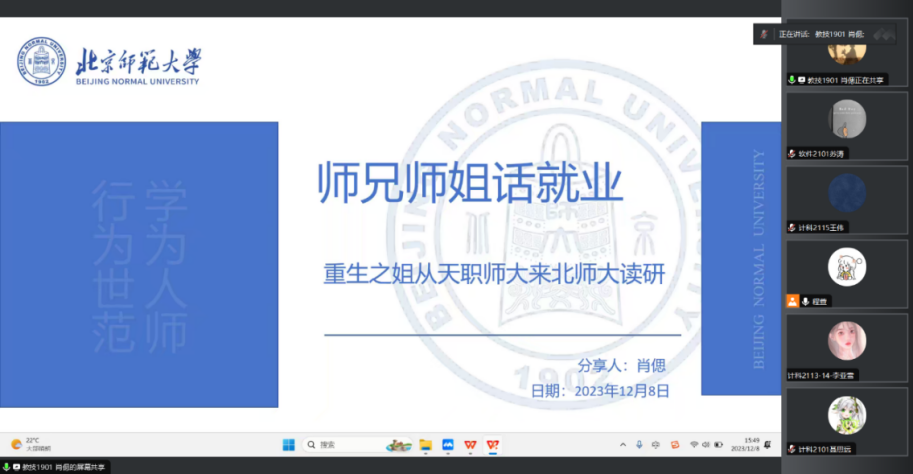
Task: Open the weather widget showing 22°C
Action: pos(30,444)
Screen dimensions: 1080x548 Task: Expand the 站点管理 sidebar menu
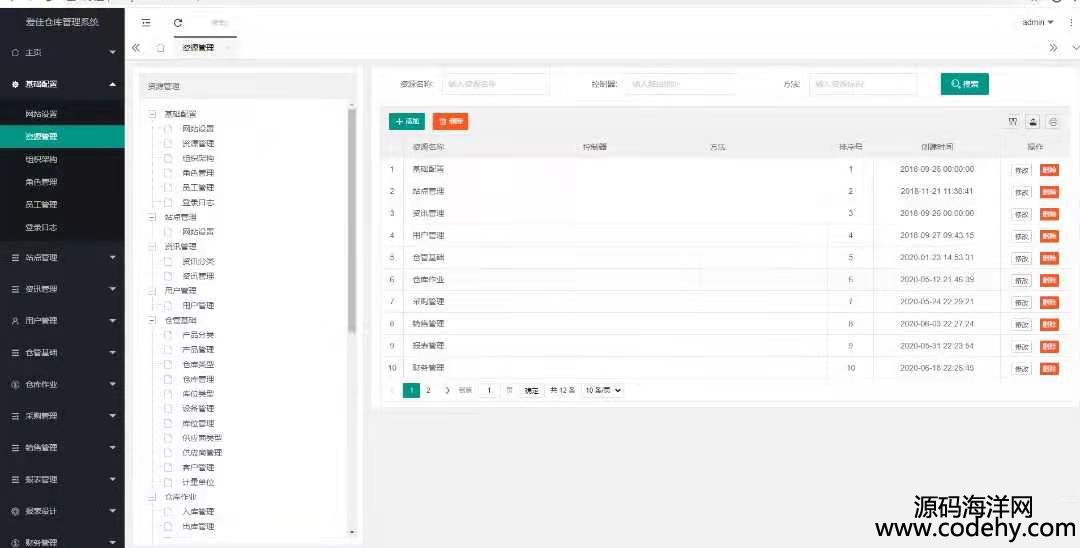coord(62,257)
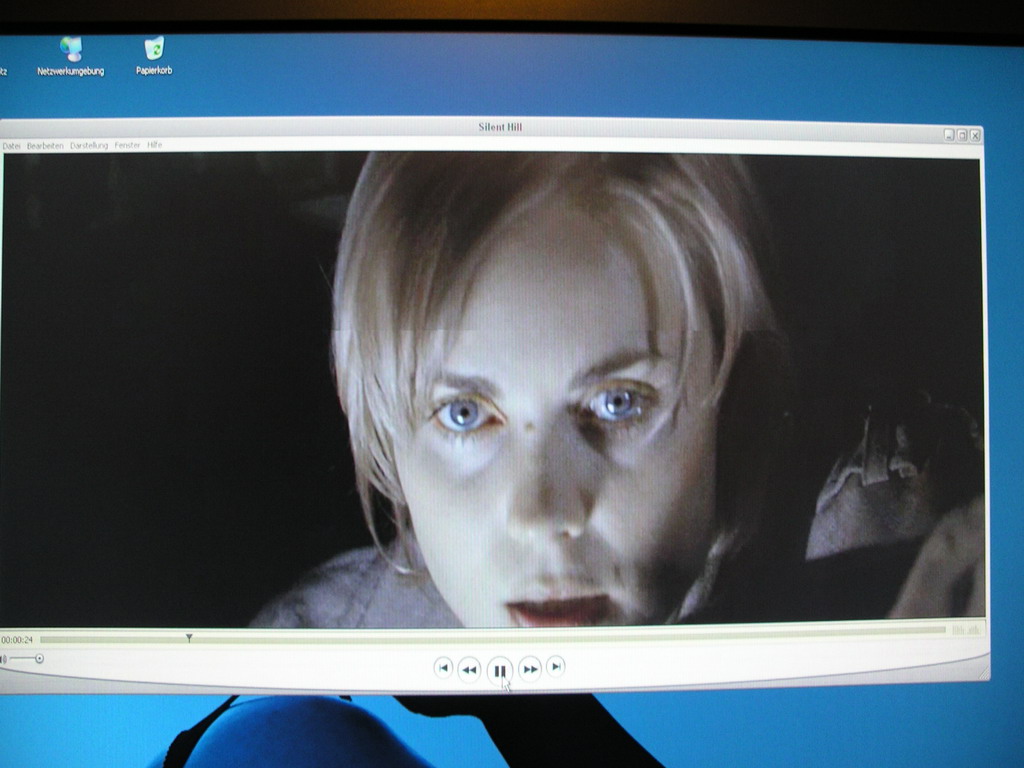Open the Bearbeiten menu
The image size is (1024, 768).
click(45, 146)
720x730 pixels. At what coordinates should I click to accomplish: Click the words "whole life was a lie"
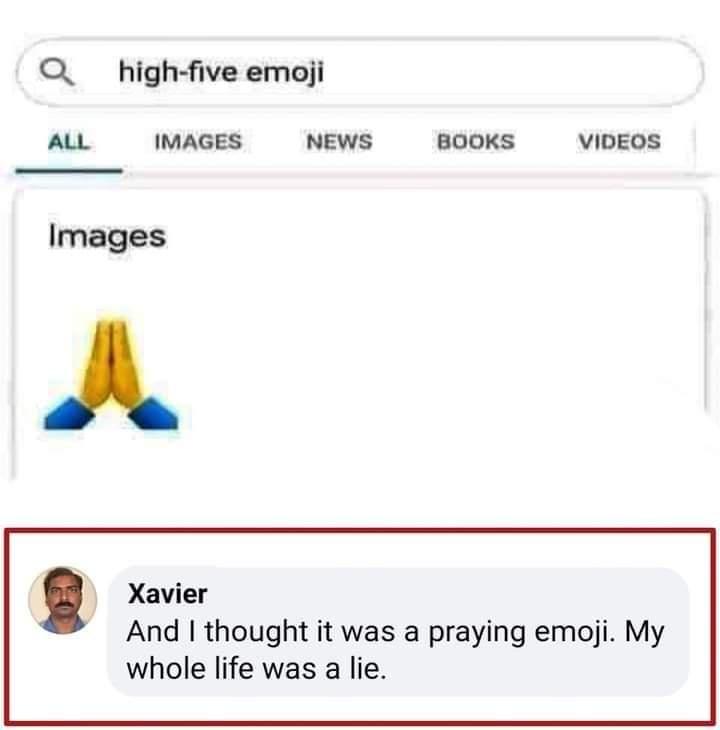pos(255,667)
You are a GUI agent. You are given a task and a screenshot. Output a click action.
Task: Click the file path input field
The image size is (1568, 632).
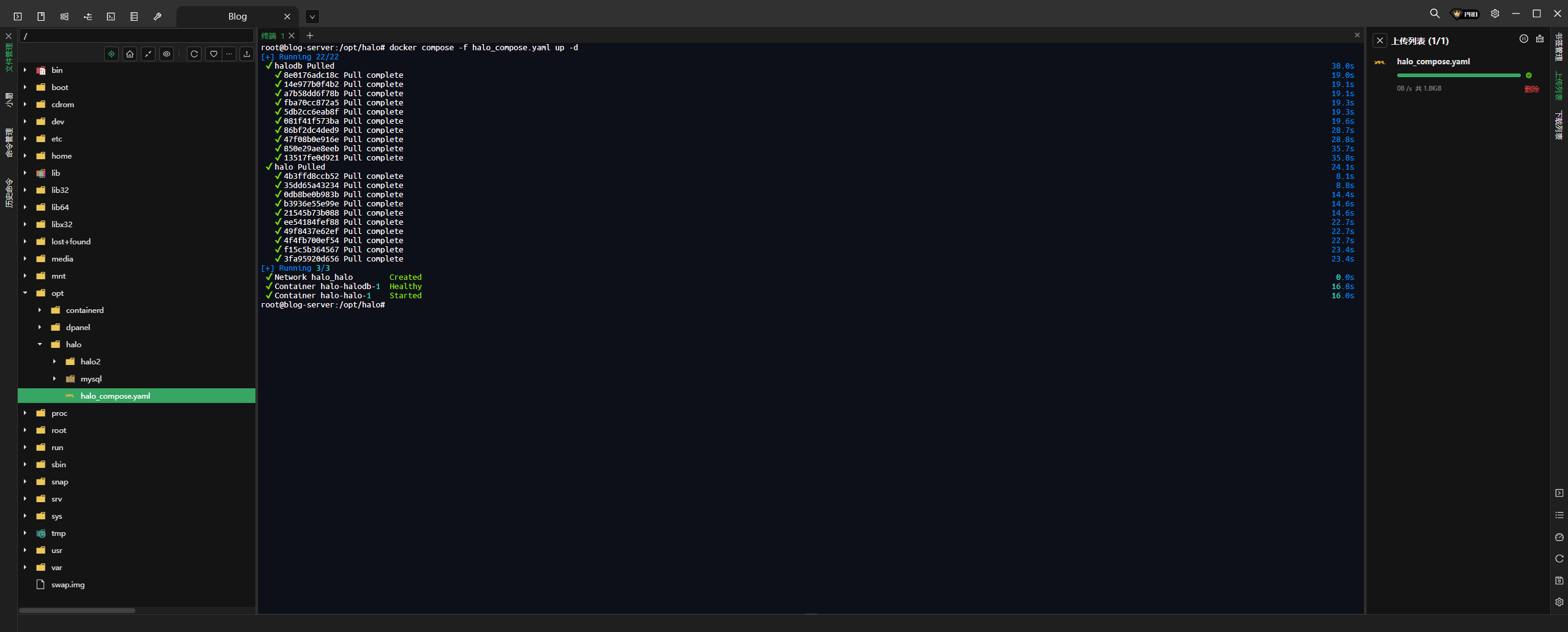pos(136,36)
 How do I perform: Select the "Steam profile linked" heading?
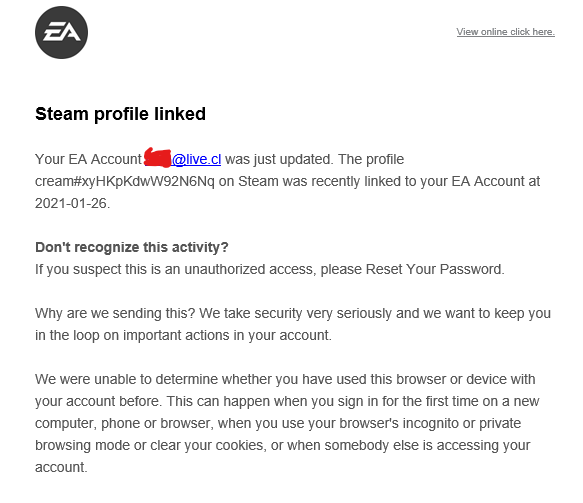[x=120, y=114]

● ● ● ●

EXERCISE REQUIREMENTS — Working from the line with "The image size is (1568, 632)." down through the last line of the records, give every line again exactly, but no pictures.

REPLY —
The image size is (1568, 632).
pos(136,36)
 How do I perform: Select the "Steam profile linked" heading?
[x=120, y=114]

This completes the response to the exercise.